Introduction to Solar Energy and Photovoltaics.- Photovoltaic solar cells – Materials, Concepts and Devices.- Techniques utilized in materials growth, materials and device characterization.- CdS deposition and characterization.- CdTe deposition and characterization.- Solar cell fabrication and characterization.- Thought on the present and future of photovoltaic and its applications.
A. A. Ojo is a Researcher with a Ph.D. degree in Renewable Energy Engineering and a member of the Electronic Materials and Solar Energy Group, Sheffield Hallam University, UK. He has worked on renewable energy material engineering and associated technologies during his B.Eng. (Mechanical and Material Engineering) and MSc. (Adv. Engineering and Management) degree programs. His interest in alternate energy sources such as solar energy was due to its abundance in the tropic regions such as his motherland (Nigeria). His Ph.D. work was centered on renewable energy material engineering, electrodeposition, fabrication and the embedded technology of thin film solar cells. He has continued this area of research on joining Sheffield Hallam University in 2014 under the supervision of Prof. I. M. Dharmadasa. Ojo has published over 20 refereed and conference papers and has made a book contribution.
Wayne Cranton is a Professor of Visual Technology at Sheffield Hallam University, and Assistant Dean, Research and Business Development for the Faculty of Arts, Computing, Engineering and Sciences. His research is concerned with the study of thin film materials for electronic devices, displays, sensors, and light emitting devices. This has involved a number of collaborative applied research and development programmes on the deposition and processing of light emitting materials, dielectrics, and metal oxide semiconductors, with recent emphasis on the localised photonic processing of materials for low temperature fabrication of flexible electronics and displays. Much of Wayne’s work builds from the development of techniques to fabricate and process materials for electroluminescent displays, optimising electro-optical functionality through deposition and laser processing.
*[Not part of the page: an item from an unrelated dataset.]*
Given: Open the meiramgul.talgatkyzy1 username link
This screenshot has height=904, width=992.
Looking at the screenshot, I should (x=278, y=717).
As a founding partner of the DisplayMasters Inter-University Programme in the UK, Wayne was part of the team that brought together display experts and students from around the globe, and which became the catalyst for the collaborations resulting in the Springer Handbook of Visual Display Technology. Professor Cranton has published over 50 articles on the physics and engineering of materials for electronic device applications.
I. M. Dharmadasa is a Senior Staff Grade Professor of Electronic Materials and Devices at Sheffield Hallam University in the UK and Head of the Electronic Materials & Sensors Research Group. He graduated from the Univ. of Peradeniya in 1972, and completed his PhD thesis during 1977-1980 at the Univ. of Durham after winning an open C/W scholarship. After working as a lecturer at Peradeniya, he returned to the UK in 1984 due to his deep research interest in solar energy conversion, and worked at Univ. College Cardiff and the British Petroleum Company (BP), before joining Sheffield Hallam University in 1990. He has published over 200 scientific articles in addition to a single authored book on "Advances in Thin Film Solar Cells" and six patents. He is currently serving in the academic advisors' panel of the Commonwealth Scholarship Commission in the UK, and solar energy panel at the European Commission.
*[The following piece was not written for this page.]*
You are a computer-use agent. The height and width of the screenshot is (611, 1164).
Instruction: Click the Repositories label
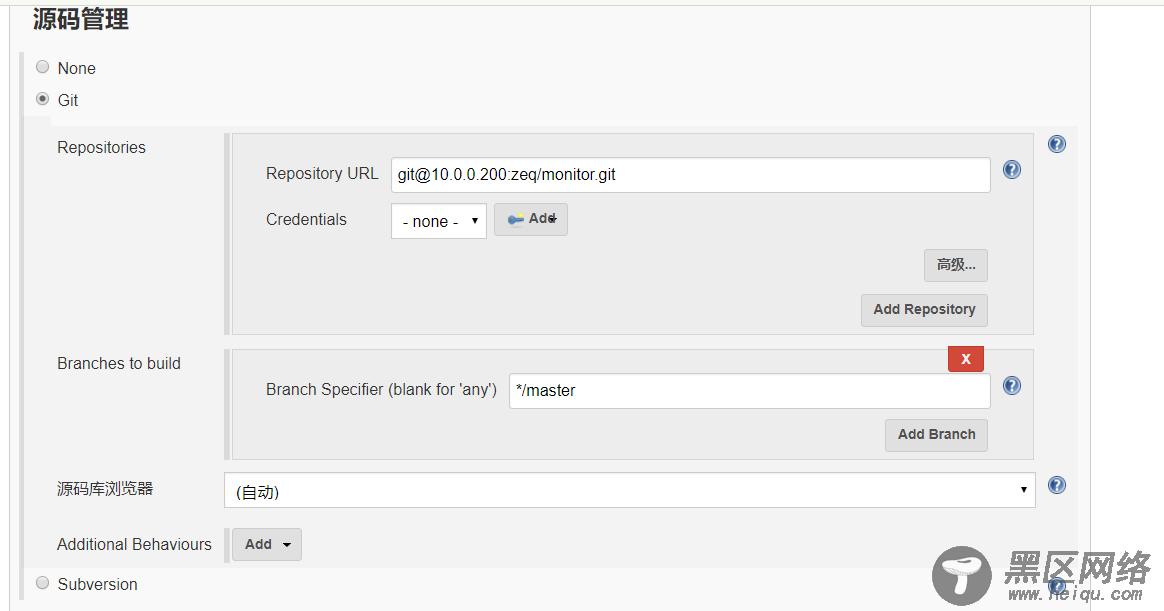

This book will guide Photovoltaics researchers in a new way of thinking about harvesting light energy from all wavelengths of the solar spectrum. It closes the gap between general solar cells books and photovoltaics journal articles, by focusing on the latest developments in our understanding of solid-state device physics. The material presented is experimental and based on II-VI thin-film materials, mainly CdTe-based solar cells. The authors describe the use of new device design, based on multilayer graded bandgap configuration, using CdTe-based solar cells. The authors also explain how the photo-generated currents can be enhanced using multi-step charge carrier production. The possibility of fabricating these devices using low-cost and scalable electroplating is demonstrated. The value of electroplating for large area electronic devices such as PV solar panels, display devices and nano-technology devices are also demonstrated. By enabling new understanding of the engineering of electroplated semiconductor materials and providing an overview of the semiconductor physics and technology, this practical book is ideal to guide researchers, engineers, and manufacturers on future solar cell device designs and fabrications.